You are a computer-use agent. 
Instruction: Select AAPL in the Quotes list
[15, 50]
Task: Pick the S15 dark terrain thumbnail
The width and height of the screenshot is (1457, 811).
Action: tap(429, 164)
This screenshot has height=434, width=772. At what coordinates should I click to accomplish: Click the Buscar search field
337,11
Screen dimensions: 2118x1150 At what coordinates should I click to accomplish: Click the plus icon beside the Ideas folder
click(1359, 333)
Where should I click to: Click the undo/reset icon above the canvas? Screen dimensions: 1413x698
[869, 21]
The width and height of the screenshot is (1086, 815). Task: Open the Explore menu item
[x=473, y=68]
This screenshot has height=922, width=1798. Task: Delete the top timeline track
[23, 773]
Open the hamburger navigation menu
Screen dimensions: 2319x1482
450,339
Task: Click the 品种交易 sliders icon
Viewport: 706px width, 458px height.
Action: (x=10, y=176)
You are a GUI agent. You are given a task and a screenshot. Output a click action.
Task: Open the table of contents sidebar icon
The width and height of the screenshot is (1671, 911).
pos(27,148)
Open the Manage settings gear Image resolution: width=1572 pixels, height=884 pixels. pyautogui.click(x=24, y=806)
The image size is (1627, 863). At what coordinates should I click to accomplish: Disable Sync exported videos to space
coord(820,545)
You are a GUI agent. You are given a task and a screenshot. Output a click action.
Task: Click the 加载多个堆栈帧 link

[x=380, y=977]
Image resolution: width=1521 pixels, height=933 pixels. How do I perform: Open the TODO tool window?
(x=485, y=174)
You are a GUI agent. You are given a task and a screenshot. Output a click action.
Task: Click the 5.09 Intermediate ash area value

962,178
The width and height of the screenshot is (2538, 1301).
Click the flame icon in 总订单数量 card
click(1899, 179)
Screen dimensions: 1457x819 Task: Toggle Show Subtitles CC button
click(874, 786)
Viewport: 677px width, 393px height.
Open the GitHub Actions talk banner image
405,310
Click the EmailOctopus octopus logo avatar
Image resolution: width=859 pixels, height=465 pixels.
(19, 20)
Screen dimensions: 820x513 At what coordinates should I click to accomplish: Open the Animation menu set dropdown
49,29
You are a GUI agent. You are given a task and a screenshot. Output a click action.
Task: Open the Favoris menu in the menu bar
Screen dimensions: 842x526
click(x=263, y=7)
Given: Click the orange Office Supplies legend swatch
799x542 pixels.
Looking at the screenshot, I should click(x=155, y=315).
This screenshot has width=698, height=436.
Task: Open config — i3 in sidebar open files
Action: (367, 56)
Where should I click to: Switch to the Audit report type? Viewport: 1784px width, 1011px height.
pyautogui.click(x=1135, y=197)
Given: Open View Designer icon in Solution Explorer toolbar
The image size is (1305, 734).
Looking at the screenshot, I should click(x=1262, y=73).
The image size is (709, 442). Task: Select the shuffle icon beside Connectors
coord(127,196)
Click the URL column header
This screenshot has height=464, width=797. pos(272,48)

▶ **WHAT YOU WILL DO**: Would you output every line of the listing exactly as given?

▶ **OUTPUT**:
You are a computer-use agent. 
Instruction: Select AAPL in the Quotes list
[15, 50]
Task: Pick the S15 dark terrain thumbnail
The width and height of the screenshot is (1457, 811).
Action: tap(429, 164)
This screenshot has height=434, width=772. At what coordinates should I click to accomplish: Click the Buscar search field
337,11
Screen dimensions: 2118x1150 At what coordinates should I click to accomplish: Click the plus icon beside the Ideas folder
click(1359, 333)
Where should I click to: Click the undo/reset icon above the canvas? Screen dimensions: 1413x698
[869, 21]
The width and height of the screenshot is (1086, 815). Task: Open the Explore menu item
[x=473, y=68]
This screenshot has height=922, width=1798. Task: Delete the top timeline track
[23, 773]
Open the hamburger navigation menu
Screen dimensions: 2319x1482
450,339
Task: Click the 品种交易 sliders icon
Viewport: 706px width, 458px height.
Action: (x=10, y=176)
You are a GUI agent. You are given a task and a screenshot. Output a click action.
Task: Open the table of contents sidebar icon
The width and height of the screenshot is (1671, 911).
pos(27,148)
Open the Manage settings gear Image resolution: width=1572 pixels, height=884 pixels. pyautogui.click(x=24, y=806)
The image size is (1627, 863). At what coordinates should I click to accomplish: Disable Sync exported videos to space
coord(820,545)
You are a GUI agent. You are given a task and a screenshot. Output a click action.
Task: Click the 加载多个堆栈帧 link

[x=380, y=977]
Image resolution: width=1521 pixels, height=933 pixels. How do I perform: Open the TODO tool window?
(x=485, y=174)
You are a GUI agent. You are given a task and a screenshot. Output a click action.
Task: Click the 5.09 Intermediate ash area value

962,178
The width and height of the screenshot is (2538, 1301).
Click the flame icon in 总订单数量 card
click(1899, 179)
Screen dimensions: 1457x819 Task: Toggle Show Subtitles CC button
click(874, 786)
Viewport: 677px width, 393px height.
Open the GitHub Actions talk banner image
405,310
Click the EmailOctopus octopus logo avatar
Image resolution: width=859 pixels, height=465 pixels.
(19, 20)
Screen dimensions: 820x513 At what coordinates should I click to accomplish: Open the Animation menu set dropdown
49,29
You are a GUI agent. You are given a task and a screenshot. Output a click action.
Task: Open the Favoris menu in the menu bar
Screen dimensions: 842x526
click(x=263, y=7)
Given: Click the orange Office Supplies legend swatch
799x542 pixels.
Looking at the screenshot, I should click(x=155, y=315).
This screenshot has width=698, height=436.
Task: Open config — i3 in sidebar open files
Action: (367, 56)
Where should I click to: Switch to the Audit report type? Viewport: 1784px width, 1011px height.
pyautogui.click(x=1135, y=197)
Given: Open View Designer icon in Solution Explorer toolbar
The image size is (1305, 734).
Looking at the screenshot, I should click(x=1262, y=73).
The image size is (709, 442). Task: Select the shuffle icon beside Connectors
coord(127,196)
Click the URL column header
This screenshot has height=464, width=797. pos(272,48)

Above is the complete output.